How does this happen?
First, Bitcoin and other cryptocurrencies were widely popularized in media across different countries. Investors began to pour money en masse into cryptocurrency instruments. As a result, in the last 14 years, the total capitalization of the cryptocurrency market has approached $4 trillion. During these years, with every major drop, the system "disappears" $200-300 billion, and it continues this periodically through artificial downturns. For example, as a result of the last three major "Crashes," more than $5 trillion has been wiped from the money in circulation.
So where does this money go?
Nowhere! Because the value is simply destroyed.
This is a system for "burning" the excess money supply—collected indirectly from people's hands—between 2009 and 2025.
Will Cryptocurrencies or Bitcoin Disappear?

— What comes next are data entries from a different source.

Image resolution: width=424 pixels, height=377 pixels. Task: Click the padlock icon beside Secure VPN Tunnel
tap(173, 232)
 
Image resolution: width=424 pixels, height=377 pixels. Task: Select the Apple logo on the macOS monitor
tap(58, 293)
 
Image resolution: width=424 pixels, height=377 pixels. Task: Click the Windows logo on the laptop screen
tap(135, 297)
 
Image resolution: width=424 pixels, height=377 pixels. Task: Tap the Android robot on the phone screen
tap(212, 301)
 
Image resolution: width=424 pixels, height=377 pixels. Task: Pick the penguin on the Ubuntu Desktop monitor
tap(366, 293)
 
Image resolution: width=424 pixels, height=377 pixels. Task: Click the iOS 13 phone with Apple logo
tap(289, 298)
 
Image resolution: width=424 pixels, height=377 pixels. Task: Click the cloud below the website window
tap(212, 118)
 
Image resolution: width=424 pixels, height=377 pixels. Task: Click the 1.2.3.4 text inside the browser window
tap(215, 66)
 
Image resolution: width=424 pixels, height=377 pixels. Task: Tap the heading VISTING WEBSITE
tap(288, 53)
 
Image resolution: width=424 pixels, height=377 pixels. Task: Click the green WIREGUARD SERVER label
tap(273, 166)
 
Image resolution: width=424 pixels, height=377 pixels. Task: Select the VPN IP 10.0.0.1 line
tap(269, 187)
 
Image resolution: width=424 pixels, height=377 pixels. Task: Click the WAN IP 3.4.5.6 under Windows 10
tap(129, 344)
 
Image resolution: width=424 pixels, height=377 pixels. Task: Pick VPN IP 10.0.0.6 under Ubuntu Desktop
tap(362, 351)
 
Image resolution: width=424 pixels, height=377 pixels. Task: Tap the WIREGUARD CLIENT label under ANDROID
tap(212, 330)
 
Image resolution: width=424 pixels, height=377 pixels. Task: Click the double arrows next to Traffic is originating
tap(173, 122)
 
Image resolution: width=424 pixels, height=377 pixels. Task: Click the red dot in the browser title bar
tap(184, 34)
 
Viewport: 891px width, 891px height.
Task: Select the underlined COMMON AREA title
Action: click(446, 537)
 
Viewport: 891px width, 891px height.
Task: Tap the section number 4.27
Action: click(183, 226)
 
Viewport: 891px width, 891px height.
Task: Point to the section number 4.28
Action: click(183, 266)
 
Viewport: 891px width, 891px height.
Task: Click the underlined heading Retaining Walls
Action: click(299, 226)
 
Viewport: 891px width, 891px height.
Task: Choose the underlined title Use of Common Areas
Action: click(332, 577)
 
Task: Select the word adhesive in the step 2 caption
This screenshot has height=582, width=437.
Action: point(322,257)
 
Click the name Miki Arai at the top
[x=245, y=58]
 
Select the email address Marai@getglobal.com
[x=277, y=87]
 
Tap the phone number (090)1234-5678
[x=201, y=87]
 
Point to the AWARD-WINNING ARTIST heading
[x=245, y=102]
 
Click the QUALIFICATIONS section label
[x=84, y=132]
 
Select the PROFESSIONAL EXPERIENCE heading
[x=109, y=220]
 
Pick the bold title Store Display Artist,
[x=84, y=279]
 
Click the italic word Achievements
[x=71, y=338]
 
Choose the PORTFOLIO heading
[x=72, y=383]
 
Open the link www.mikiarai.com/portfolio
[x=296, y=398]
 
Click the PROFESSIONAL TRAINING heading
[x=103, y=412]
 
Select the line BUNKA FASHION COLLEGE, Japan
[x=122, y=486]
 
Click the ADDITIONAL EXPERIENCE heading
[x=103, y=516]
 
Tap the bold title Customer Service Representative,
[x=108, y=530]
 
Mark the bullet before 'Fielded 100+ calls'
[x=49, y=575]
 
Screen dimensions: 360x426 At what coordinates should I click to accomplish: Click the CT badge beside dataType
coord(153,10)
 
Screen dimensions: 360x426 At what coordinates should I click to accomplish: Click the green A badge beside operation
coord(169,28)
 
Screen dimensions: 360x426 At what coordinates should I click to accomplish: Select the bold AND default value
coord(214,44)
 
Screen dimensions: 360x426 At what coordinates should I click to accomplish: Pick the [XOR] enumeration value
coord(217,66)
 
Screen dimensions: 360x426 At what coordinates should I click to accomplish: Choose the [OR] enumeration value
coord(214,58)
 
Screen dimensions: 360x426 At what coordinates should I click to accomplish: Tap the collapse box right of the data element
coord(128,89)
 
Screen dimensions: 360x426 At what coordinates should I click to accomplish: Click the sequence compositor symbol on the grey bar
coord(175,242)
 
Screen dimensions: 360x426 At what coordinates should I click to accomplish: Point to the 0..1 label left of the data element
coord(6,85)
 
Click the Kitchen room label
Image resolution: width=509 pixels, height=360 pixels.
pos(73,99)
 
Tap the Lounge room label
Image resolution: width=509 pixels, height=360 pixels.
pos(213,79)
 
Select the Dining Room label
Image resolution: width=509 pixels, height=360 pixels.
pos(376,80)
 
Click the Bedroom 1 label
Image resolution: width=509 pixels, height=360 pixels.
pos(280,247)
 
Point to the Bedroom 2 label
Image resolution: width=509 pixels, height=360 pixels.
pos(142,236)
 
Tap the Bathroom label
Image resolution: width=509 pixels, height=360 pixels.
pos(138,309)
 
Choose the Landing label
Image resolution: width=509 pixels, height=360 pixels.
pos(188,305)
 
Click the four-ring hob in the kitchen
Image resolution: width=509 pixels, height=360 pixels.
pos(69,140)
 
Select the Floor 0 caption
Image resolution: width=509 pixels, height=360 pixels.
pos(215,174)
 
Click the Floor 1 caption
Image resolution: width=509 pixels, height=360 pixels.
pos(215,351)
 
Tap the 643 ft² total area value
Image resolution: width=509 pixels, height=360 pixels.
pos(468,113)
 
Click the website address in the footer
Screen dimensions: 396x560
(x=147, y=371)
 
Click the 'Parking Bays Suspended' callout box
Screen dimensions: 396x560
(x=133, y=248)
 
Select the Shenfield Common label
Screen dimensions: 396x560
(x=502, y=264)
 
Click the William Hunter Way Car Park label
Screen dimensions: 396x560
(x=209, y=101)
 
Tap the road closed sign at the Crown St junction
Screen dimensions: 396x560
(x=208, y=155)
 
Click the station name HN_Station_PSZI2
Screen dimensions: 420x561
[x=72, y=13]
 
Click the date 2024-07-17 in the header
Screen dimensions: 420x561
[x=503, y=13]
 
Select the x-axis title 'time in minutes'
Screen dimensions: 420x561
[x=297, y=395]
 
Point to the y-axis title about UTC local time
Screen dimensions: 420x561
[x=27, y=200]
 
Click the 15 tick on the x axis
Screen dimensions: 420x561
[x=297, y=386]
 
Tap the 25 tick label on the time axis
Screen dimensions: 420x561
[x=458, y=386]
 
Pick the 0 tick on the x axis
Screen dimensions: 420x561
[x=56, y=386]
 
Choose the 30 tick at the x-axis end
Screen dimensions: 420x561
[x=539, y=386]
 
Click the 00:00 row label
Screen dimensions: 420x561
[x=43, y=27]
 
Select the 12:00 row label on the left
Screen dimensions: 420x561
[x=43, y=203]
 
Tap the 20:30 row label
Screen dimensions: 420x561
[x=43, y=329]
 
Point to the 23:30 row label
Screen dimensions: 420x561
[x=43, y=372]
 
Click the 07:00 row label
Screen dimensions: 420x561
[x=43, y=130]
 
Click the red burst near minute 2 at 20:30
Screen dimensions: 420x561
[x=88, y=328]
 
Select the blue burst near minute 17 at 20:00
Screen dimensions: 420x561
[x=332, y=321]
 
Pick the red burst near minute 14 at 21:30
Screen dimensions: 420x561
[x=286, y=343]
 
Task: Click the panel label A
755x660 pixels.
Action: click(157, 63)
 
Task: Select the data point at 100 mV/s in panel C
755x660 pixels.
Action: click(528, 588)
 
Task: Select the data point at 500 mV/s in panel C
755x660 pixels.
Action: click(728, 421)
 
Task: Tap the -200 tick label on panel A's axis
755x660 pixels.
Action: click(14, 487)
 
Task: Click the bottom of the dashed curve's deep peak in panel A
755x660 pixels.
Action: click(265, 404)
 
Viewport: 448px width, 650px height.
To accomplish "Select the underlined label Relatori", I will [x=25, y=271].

I am not saying that Bitcoin will completely disappear.But I say with confidence that BTC is an artificially valued "nothingness." This process of artificial value gain could continue for 100 years, not just 10. Over time, many cryptocurrencies will disappear, while others will gain popularity. We might even see some cryptocurrencies not on the market today enter the TOP 10 after a while. Likewise, we can observe the complete disappearance of some cryptocurrencies that currently have a high market value. All these processes are a game system:
- First, artificial value is created.
- Then, that value is "broken" at certain intervals.
- Every big "bull run" results in trillions of dollars being wiped from the market.
But this erased money does not return to the real economy; it simply disappears. If you are trading, make real profits from the difference between buying and selling, take the money out, and use it in the real world. But never rely on any cryptocurrency for the long term...
Bitcoin – Artificial Value or the Currency of the Future?
Manipulation in the monetary system is one of the oldest tactics in history. Artificial mechanisms have always been created to balance the impact of excess money in circulation on the economy. Bitcoin is simply a modern variant of this system. Nevertheless, the world is gradually transitioning to digital money, and in the future, cryptocurrencies will be one of the main means of circulation.